Las mujeres que manejan bondis



CRÓNICA PUBLICADA EN EL DIARIO CRITICA

NAHUEL GALLOTTA


-Che, ¿tengo buen seguro si me subo a tu bondi? –le dijo un pasajero a Bety en uno de sus primeros recorridos al volante de un Puma D12 con motor Deutz. La broma machista no fue lo peor que le pasó: otros subían al colectivo y cuando veían una conductora mujer bajaban y esperaban el de atrás.

Bety es una de las 22 choferes del Grupo Plaza, la única empresa de Buenos Aires que contrata mujeres.

Lleva las uñas pintadas, los ojos delineados y las pestañas bien arqueadas con rímel. Usa uniforme: camisa gris de manga larga, corbata azul. Pone punto muerto, acomoda el retrovisor y sube a las tres primeras pasajeras de la tarde. Abajo, un travesti de Puente La Noria la mira extrañado. Acaba de iniciar su ronda de tres vueltas diarias arriba del bondi, un servicio semirrápido de la línea 141, ramal Villa Celina- Pacífico.

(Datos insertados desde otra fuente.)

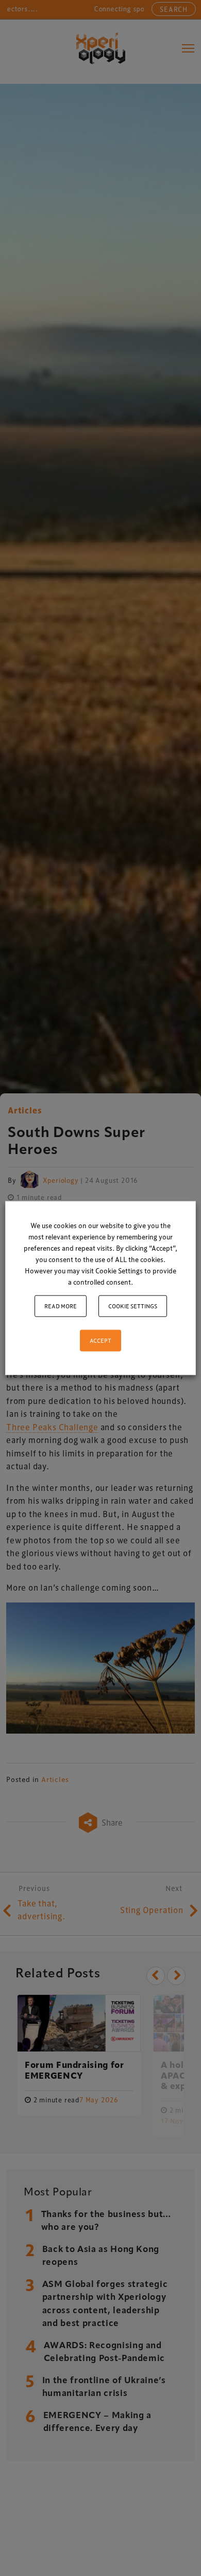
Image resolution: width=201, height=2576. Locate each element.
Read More (60, 1306)
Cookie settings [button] (132, 1306)
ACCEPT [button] (100, 1340)
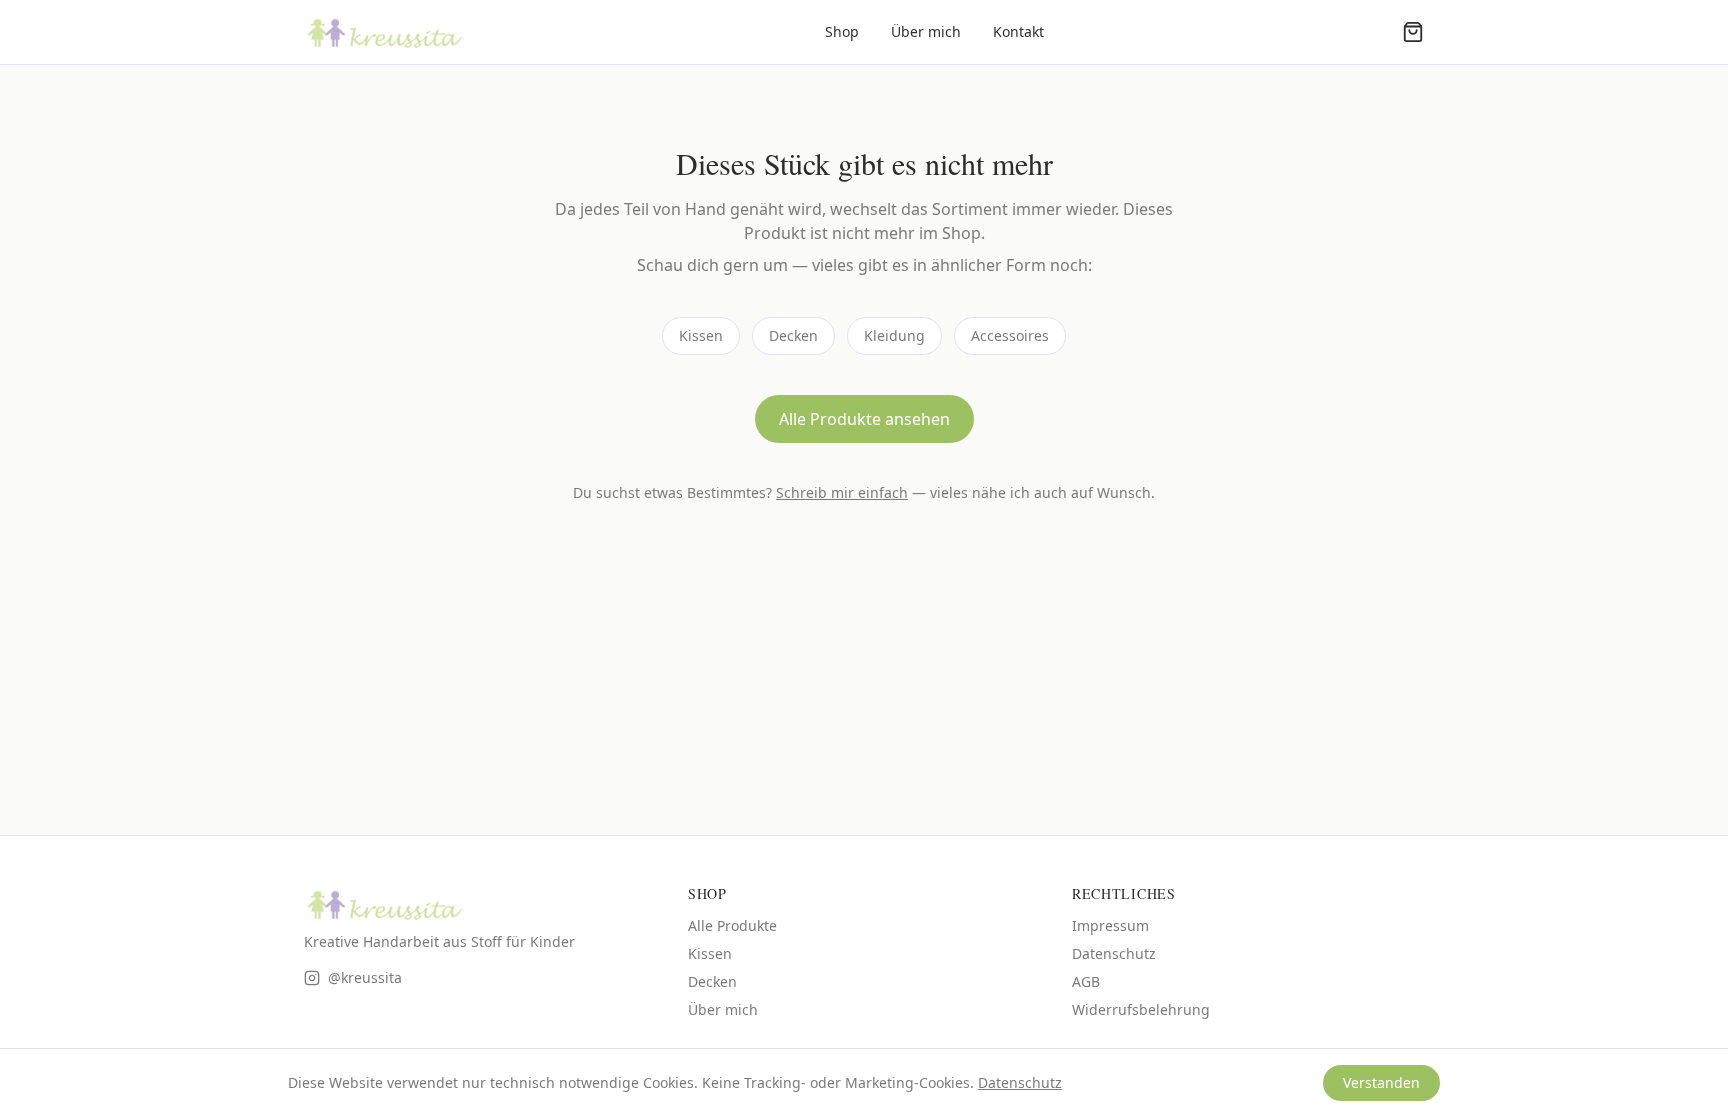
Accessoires (1010, 335)
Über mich (926, 31)
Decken (793, 335)
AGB (1086, 981)
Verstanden (1381, 1082)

Bety dice que de chiquita no quería ser nada cuando fuera grande, porque apenas terminó la primaria se puso a trabajar de niñera y nunca pudo pisar la secundaria. A los 15 años viajó desde su Santiago del Estero natal hacia la ciudad y empezó a trabajar en casas de familia. Ahorró unos pesos y se compró una camioneta para llevar a la escuela a los chicos del barrio. También tuvo un kiosco y una carnicería en Lomas de Zamora, hasta que un colectivero de la cabecera de enfrente de su negocio la avivó: en Plaza estaban tomando mujeres, si manejaba su camioneta podía trabajar de conductora. Y ahí fue Bety a mezclarse entre los hombres de la fila de postulantes, porque necesitaba un trabajo en blanco, con recibo de sueldo y aportes. Tenía entonces 26 años. El próximo 14 de diciembre cumplirá una década en el oficio.

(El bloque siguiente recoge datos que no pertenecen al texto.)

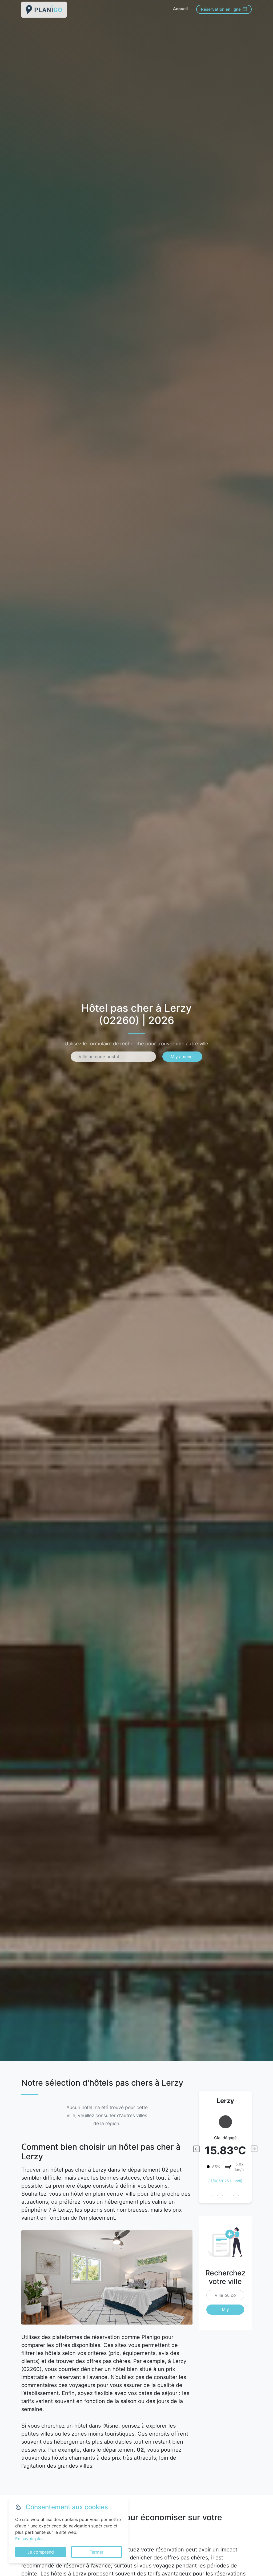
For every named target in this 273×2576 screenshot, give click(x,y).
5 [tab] (233, 2195)
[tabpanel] (225, 2146)
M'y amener (182, 1056)
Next (254, 2149)
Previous (196, 2149)
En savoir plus (29, 2538)
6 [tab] (238, 2195)
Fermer (96, 2552)
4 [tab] (228, 2195)
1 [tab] (212, 2195)
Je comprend (40, 2552)
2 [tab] (217, 2195)
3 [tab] (222, 2195)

El Grupo Plaza empezó a contratar mujeres conductoras en 1998. Llegaron a ser 40; ahora son 22, de entre 26 y 50 años, apenas el 1% del plantel, en el que hay 2.240 hombres. Están repartidas entre las líneas 140, 141, 114, 36 y 133. También hubo boleteras e inspectoras. Marcos Videla deberá andar por los 30 y pico y es el gerente de relaciones laborales de la empresa. En su oficina hay un cuadro de River, de la época cuando nadie imaginaba una campaña como la de 2009.

–Formamos una escuela de capacitación de conductores y pensamos que las mujeres merecían una oportunidad en este sistema recontra machista. Hicimos una prueba y nos dio buenos resultados. No había antecedentes y a partir de nosotros experimentaron otras líneas, pero no hubo continuidad. De todas maneras, no hay muchas presentaciones espontáneas, por más que yo ofrezca, la demanda no existe- dice Videla.

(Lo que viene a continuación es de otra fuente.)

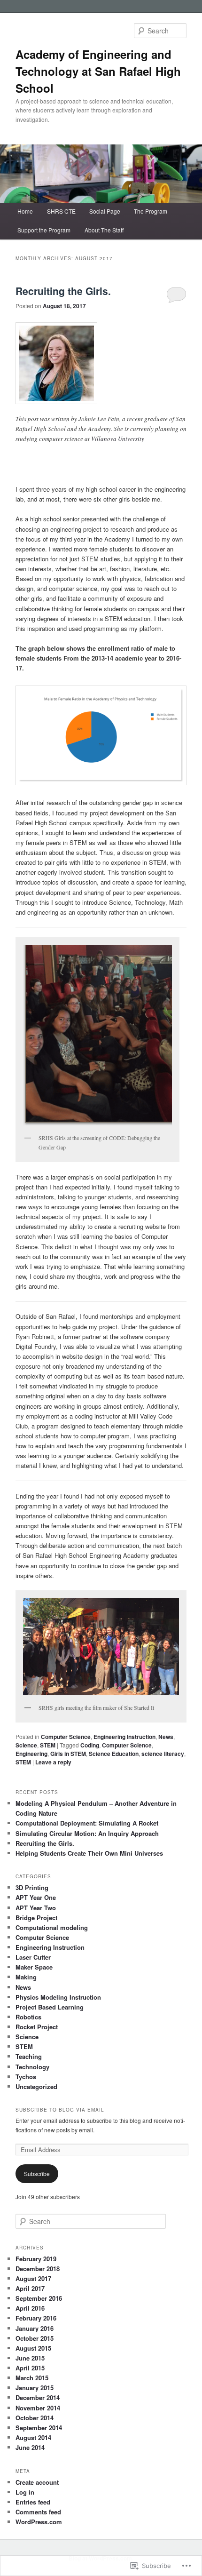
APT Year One (36, 1897)
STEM (47, 1745)
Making (26, 1976)
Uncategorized (36, 2086)
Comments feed (38, 2511)
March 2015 (32, 2377)
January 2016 (35, 2328)
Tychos (26, 2076)
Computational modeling (52, 1927)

La crisis de 2001 marcó la excepción: la necesidad laboral de aquel entonces marcó el pico de conductoras mujeres.

Las primeras llegaron a partir de un aviso clasificado en el diario Clarín. Las seleccionadas debieron hacer un curso teórico de capacitación de 90 días, más otros 30 de práctica, idéntico al que hacen los varones.

El interés femenino por el oficio suele ser hereditario: las chicas que manejan colectivos de la empresa tienen o tuvieron algún familiar que lo hizo. Videla cita el ejemplo de Bárbara Santamaría, “una rubia muy bonita que podría haber sido modelo, pero se copó con el gremio por su papá”.

Por seguridad, la empresa evita asignarles los turnos de madrugada; solían, además, empezar manejando los colectivos del servicio diferencial, que ahora no existen. Todavía, dicen en las oficinas de Puente La Noria, no echaron a ninguna, y se ríen de la broma machista, por más que hayan pasado casi 11 años desde la incorporación de la primera mujer a la empresa.

Según el convenio establecido, el sueldo es igual al de los hombres: por una jornada de 7 horas 40 minutos, tienen un básico 3.448 pesos mensuales.

–¿Qué las diferencia de los varones arriba del colectivo?
–El trato con el pasajero, la mujer siempre es más cordial, es de tener más paciencia, que es algo natural en la mujer; en lo que respecta a los siniestros, están en igualdad de condiciones. Costó, pero después llegaron muchas felicitaciones a la línea de atención al usuario de transportes –responde Videla.

MUY BIEN DIEZ FELICITADO. Bety cuenta que si al principio los pasajeros hombres se resistían a la novedad de las conductoras, las mujeres, en cambio, las bancaron siempre. Tarda en recordar anécdotas, recién empieza a hacerlo a la altura de Flores. Habla de un compañero que las criticaba a sus espaldas, pero después cambió de opinión y pidió disculpas; de un adolescente que le dijo “es un orgullo viajar con una mujer”; de un señor que al bajar le comentó “el viaje con usted fue un placer”. Una vez se le acercó un muchacho y le ofreció dinero para que lo llevara a Mar del Plata en su auto, le dijo que pusiera precio, pero ella se negó. Y en otra ocasión subió un nene que, cuando la vio, exclamó: “¡Guachi guau! ¡Una mujer colectivera!”. La fue evaluando durante el viaje y al bajar le puso un diez.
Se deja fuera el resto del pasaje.